The request
Can you rewrite the records as a numbered list, starting with the first line and going on through the line with "click(128, 126)", skipping blank lines and leaving out the pictures?

(Dataset entries)
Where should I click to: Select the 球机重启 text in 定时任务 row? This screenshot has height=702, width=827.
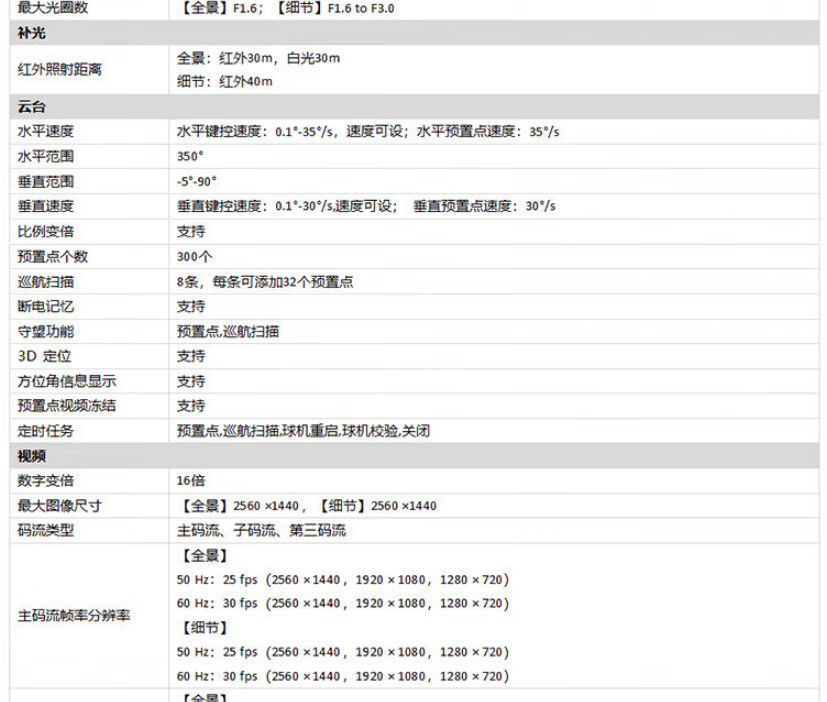click(x=309, y=431)
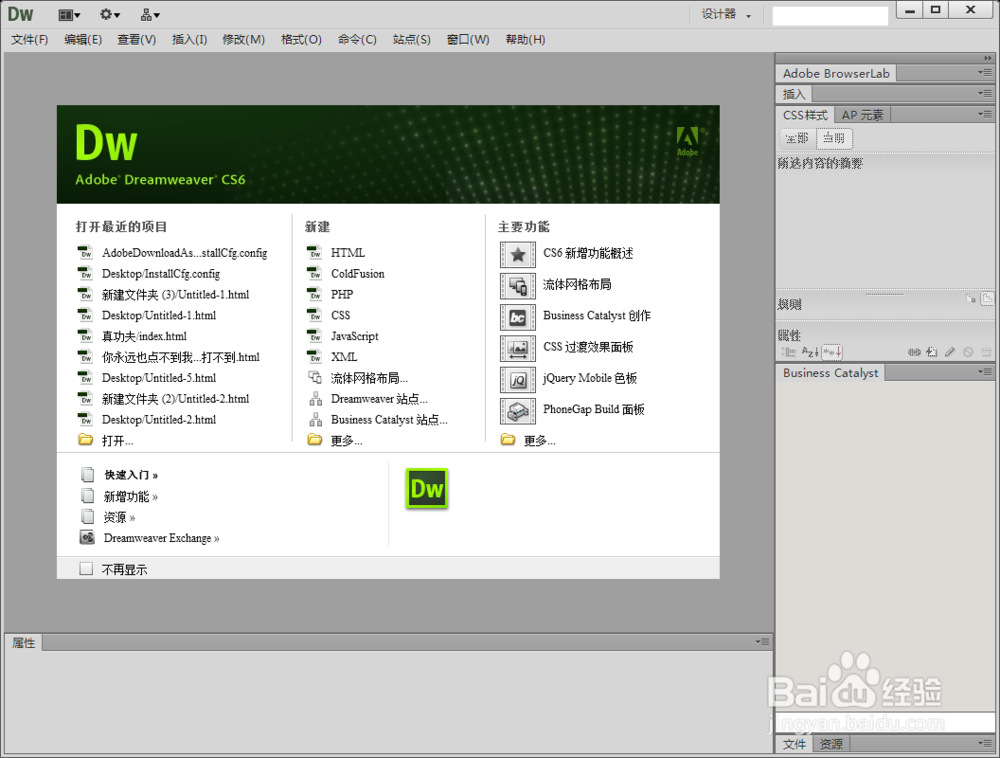This screenshot has width=1000, height=758.
Task: Toggle 当前 mode in CSS样式 panel
Action: point(834,138)
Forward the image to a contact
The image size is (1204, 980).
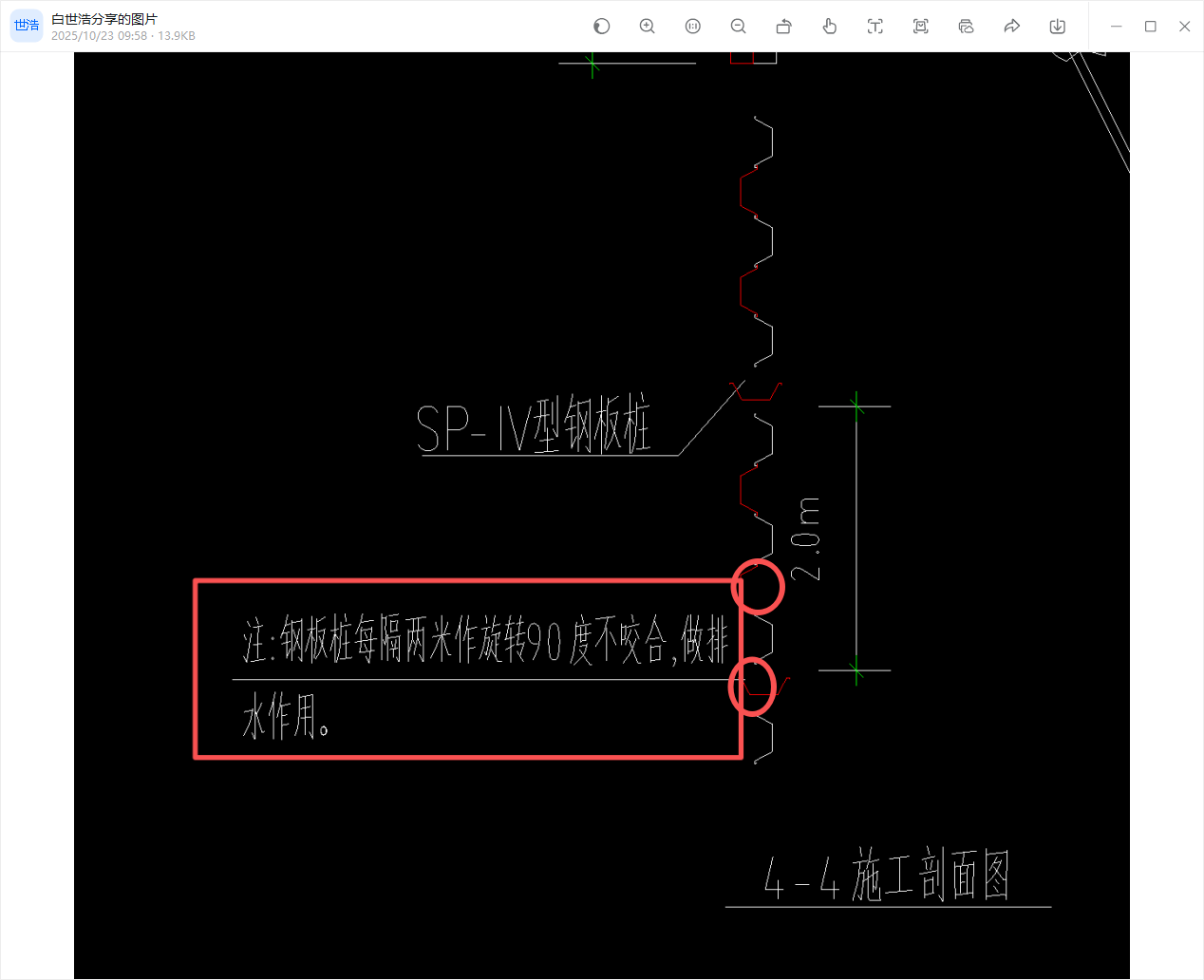click(x=1011, y=26)
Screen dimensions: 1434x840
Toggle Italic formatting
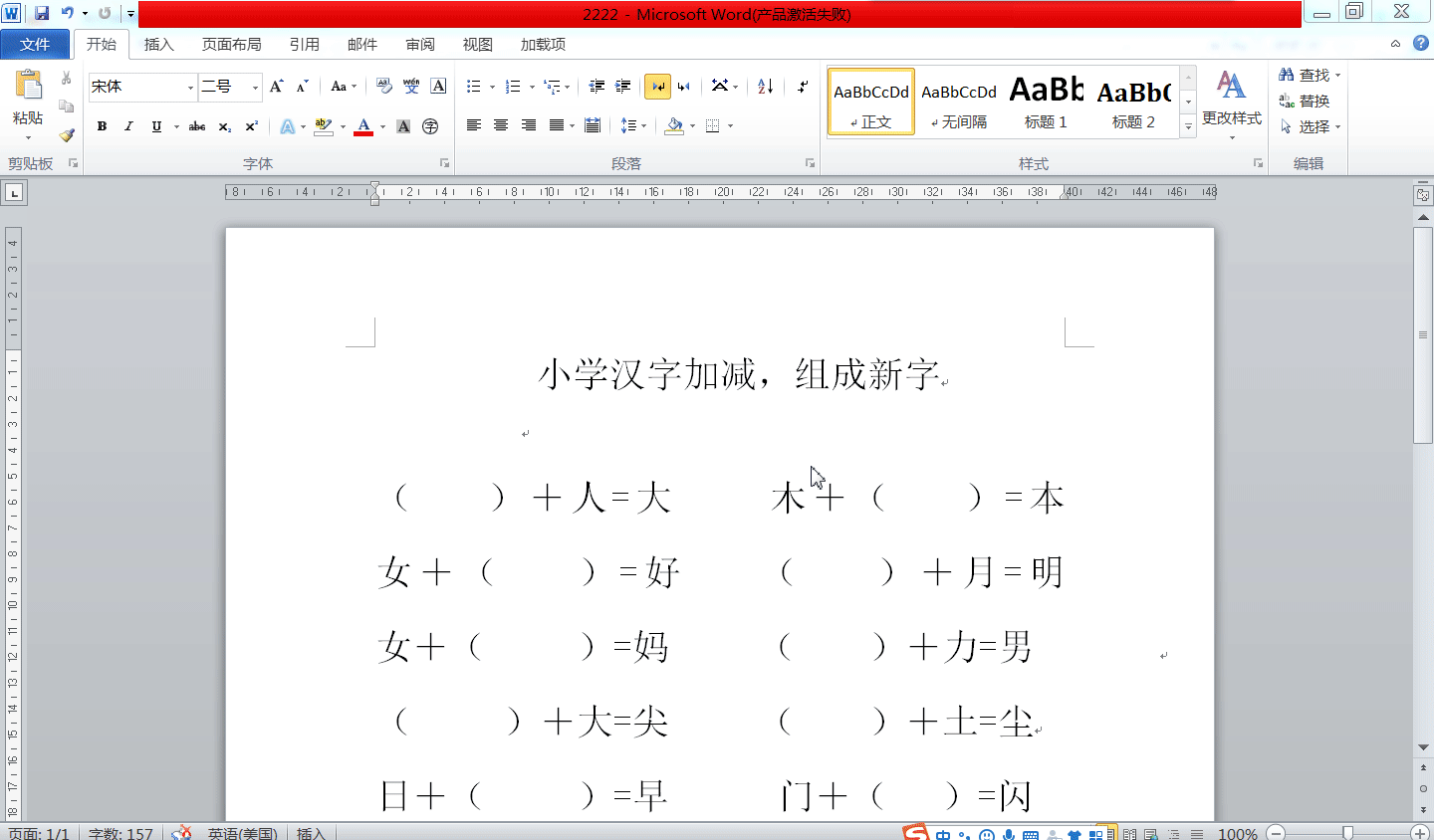click(128, 126)
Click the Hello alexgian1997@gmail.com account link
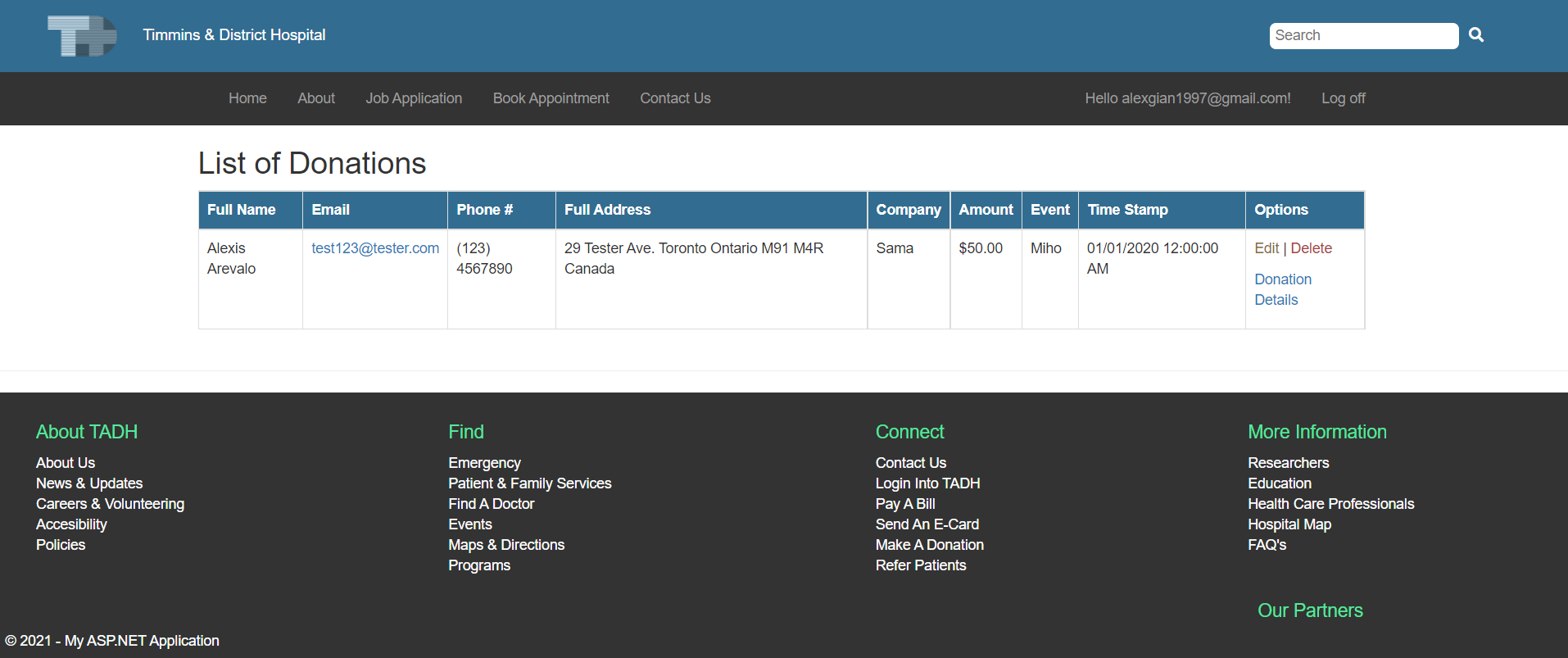 click(1187, 98)
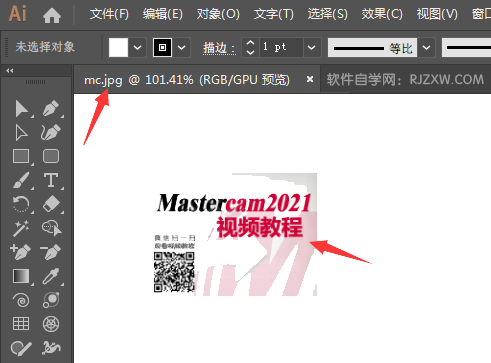Select the Gradient tool
Image resolution: width=491 pixels, height=363 pixels.
point(21,276)
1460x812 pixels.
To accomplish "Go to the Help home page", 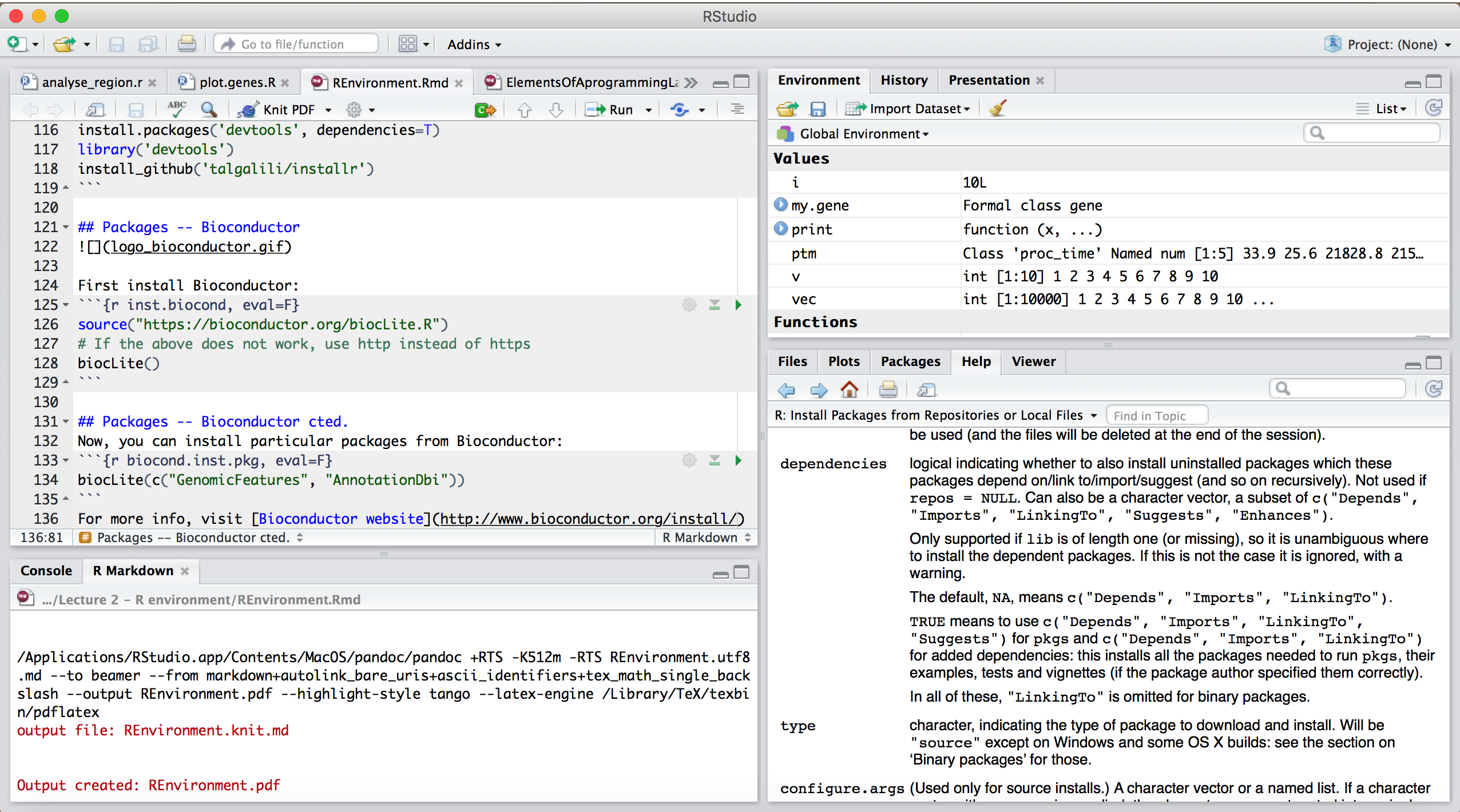I will click(849, 389).
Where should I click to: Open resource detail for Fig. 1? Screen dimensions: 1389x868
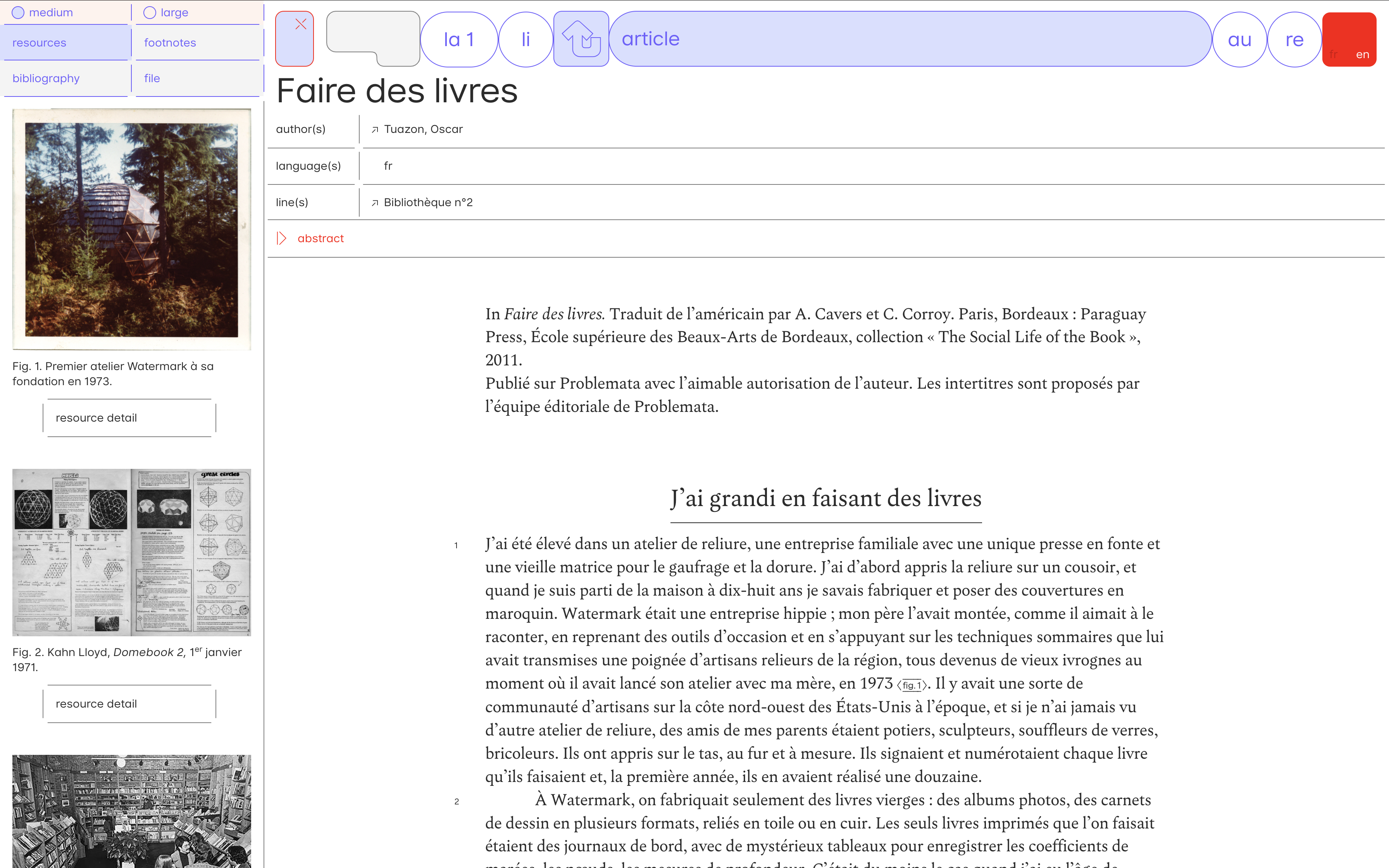click(x=129, y=418)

Final answer
1. Where should I click to: Select the 球机重启 text in 定时任务 row? This screenshot has height=702, width=827.
2. click(x=309, y=431)
3. This screenshot has width=1000, height=758.
4. Task: Toggle 当前 mode in CSS样式 panel
5. Action: point(834,138)
6. Forward the image to a contact
7. The image size is (1204, 980).
8. click(x=1011, y=26)
9. Screen dimensions: 1434x840
10. Toggle Italic formatting
11. click(128, 126)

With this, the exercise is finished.